Die Hamburger Bürgerschaft ist seit 1859 das gewählte Parlament der Freien und Hansestadt Hamburg und heute eines von 16 Landesparlamenten. Hier entscheiden und debattieren 121 Abgeordnete über das Wohl unserer Stadt, z.B. werden Gesetze erlassen, die Arbeit des Senates kontrolliert oder über den Haushalt abgestimmt. Aber was machen ein Abgeordneter und seine Mitarbeiter wenn keine Bürgerschaftssitzung stattfindet? Oder wie werden politische Entscheidungen getroffen?

Praktikant Timo Eggersglühs

Dies sind Fragen, die sich ein 25 jähriger Student der Volkswirtschaftslehre regelmäßig stellt und so habe ich mich entschieden ein sechswöchiges Praktikum im Abgeordneten Büro von Sven Tode zu absolvieren. Am 08. April ging es dann los und bis jetzt konnte ich verschiedenste Facetten der parteipolitischen bzw. parlamentarischen Arbeit kennen lernen. Zunächst habe ich alle Bürgerschaftsunterlagen zu einer Themenmappe zusammengestellt, die für die regelmäßig stattfindenden Ausschüsse relevant waren. Besonders beeindruckend war die Fülle an Informationen und Fakten, die ein Abgeordneter zu sichten bzw. zu merken hat, denn eine solche Mappe kann schnell mal mehrere hundert Seiten dick sein.
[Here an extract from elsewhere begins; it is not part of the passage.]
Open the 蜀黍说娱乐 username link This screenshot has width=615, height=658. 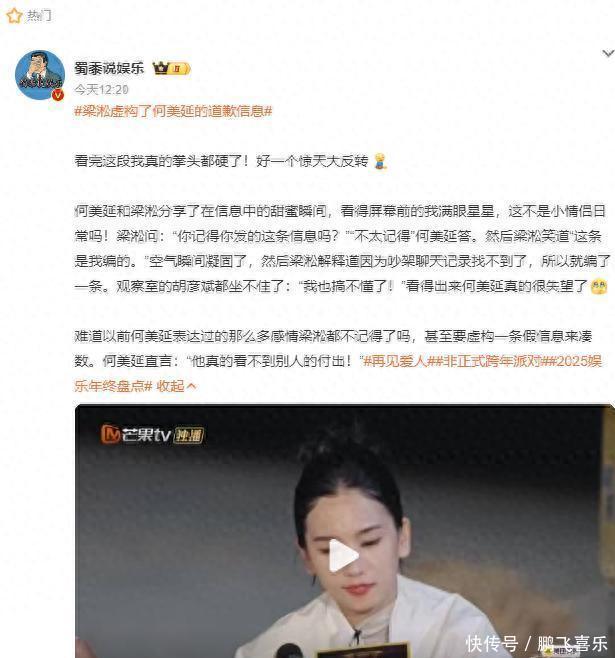pyautogui.click(x=109, y=68)
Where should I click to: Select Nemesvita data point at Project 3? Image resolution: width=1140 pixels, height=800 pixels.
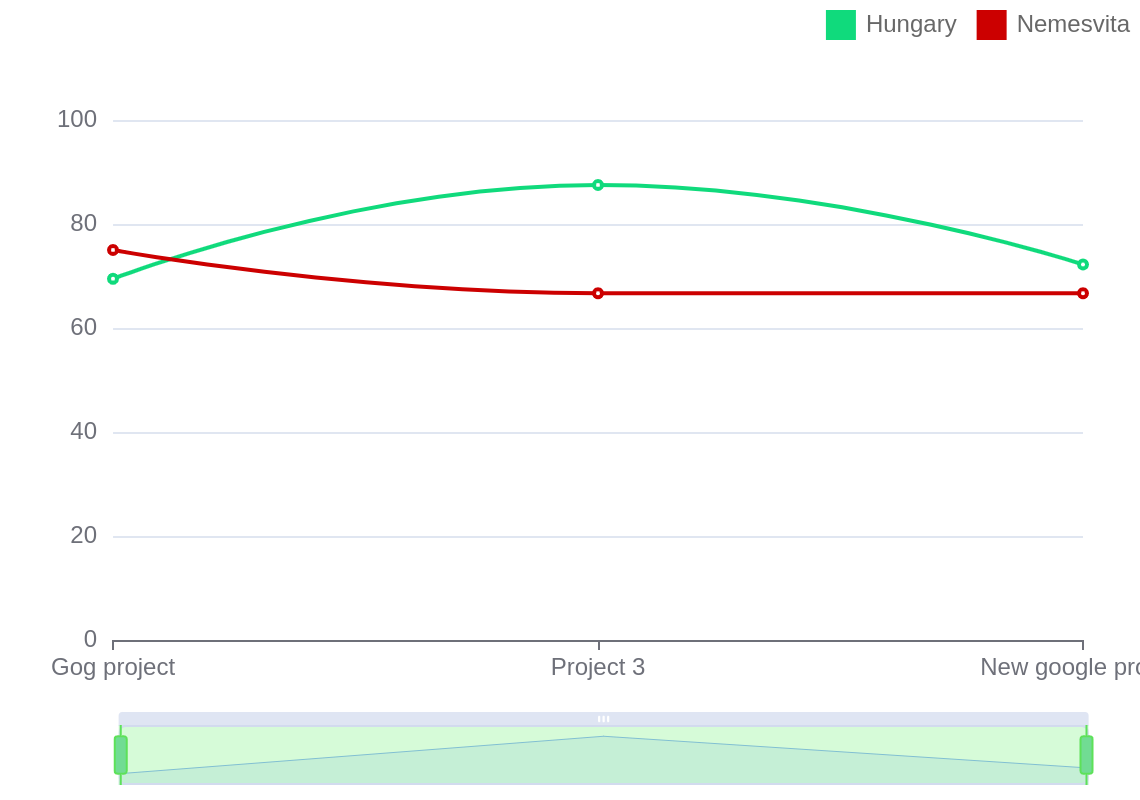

Daneben müssen regelmäßig Auswertungen oder Kommentierungen zu verschiedensten Drucksachen erstellt werden, die das wichtigste auf wenigen Seiten zusammenfassen. Neben der parlamentarischen Arbeit nimmt die Öffentlichkeitsarbeit einen großen Schwerpunkt ein. Sven Tode ist es besonders wichtig den Dialog zu den Bürgerinnen und Bürgern aufrechtzuerhalten, und so müssen einerseits regelmäßig Artikel für die Homepage und den vierteljährlich erscheinenden Newsletter geschrieben werden. Andererseits finden viele Begegnungen mit den Menschen und ihren Problemen statt. So haben wir in der zweiten Woche meines Praktikums den Hausmeister einer Schule getroffen um von ihm aus erster Hand zu erfahren, wo der Schuh drückt.

Abgerundet wird der Büroalltag von ganz handfesten Aktivitäten. Die vielen Stellschilder müssen regelmäßig neu plakatiert werden um auf die neusten Termine hinzuweisen. Besonders spannend sind jedoch die täglichen Begegnungen mit Menschen, die ihre Anliegen in einem der beiden Büros vortragen. Dabei merkt man schnell, dass vieles von den Mitarbeitern der Abgeordnetenbüros aufgegriffen und z.B. durch eine kleine Anfrage in Bürgerschaft eingebracht werden kann. Bis jetzt konnte ich viele interessante Dinge entdecken und ich freue mich auf die nächsten drei Wochen!